Recorded data:
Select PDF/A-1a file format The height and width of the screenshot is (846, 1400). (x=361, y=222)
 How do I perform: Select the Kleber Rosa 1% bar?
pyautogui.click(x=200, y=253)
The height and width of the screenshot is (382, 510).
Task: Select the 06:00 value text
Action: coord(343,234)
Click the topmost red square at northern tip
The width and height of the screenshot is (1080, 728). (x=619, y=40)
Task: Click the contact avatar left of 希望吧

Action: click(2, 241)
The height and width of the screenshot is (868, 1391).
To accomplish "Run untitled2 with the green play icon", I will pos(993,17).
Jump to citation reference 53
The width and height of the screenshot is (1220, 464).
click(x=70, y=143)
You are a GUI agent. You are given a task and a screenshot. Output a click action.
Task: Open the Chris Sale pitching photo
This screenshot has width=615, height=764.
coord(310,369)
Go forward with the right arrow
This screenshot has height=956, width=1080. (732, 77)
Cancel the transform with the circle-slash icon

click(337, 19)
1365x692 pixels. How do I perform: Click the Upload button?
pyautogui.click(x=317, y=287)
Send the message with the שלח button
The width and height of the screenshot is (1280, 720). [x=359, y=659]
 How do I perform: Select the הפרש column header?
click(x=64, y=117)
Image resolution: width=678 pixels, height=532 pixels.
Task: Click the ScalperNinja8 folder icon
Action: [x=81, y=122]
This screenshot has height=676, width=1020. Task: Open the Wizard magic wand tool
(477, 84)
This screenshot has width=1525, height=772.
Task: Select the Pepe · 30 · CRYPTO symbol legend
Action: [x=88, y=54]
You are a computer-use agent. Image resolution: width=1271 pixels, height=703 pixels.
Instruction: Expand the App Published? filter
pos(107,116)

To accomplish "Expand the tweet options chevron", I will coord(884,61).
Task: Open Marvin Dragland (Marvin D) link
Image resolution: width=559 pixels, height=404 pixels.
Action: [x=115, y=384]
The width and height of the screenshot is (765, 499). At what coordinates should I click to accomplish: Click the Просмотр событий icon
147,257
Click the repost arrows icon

**Problem statement:**
Lines from the entries that contain the word "agent" are what the answer must hold.

**Finished task:**
You are a GUI agent. You are given a task and a screenshot. Output a click action.
You are a computer-use agent. Image resolution: width=1271 pixels, height=703 pixels.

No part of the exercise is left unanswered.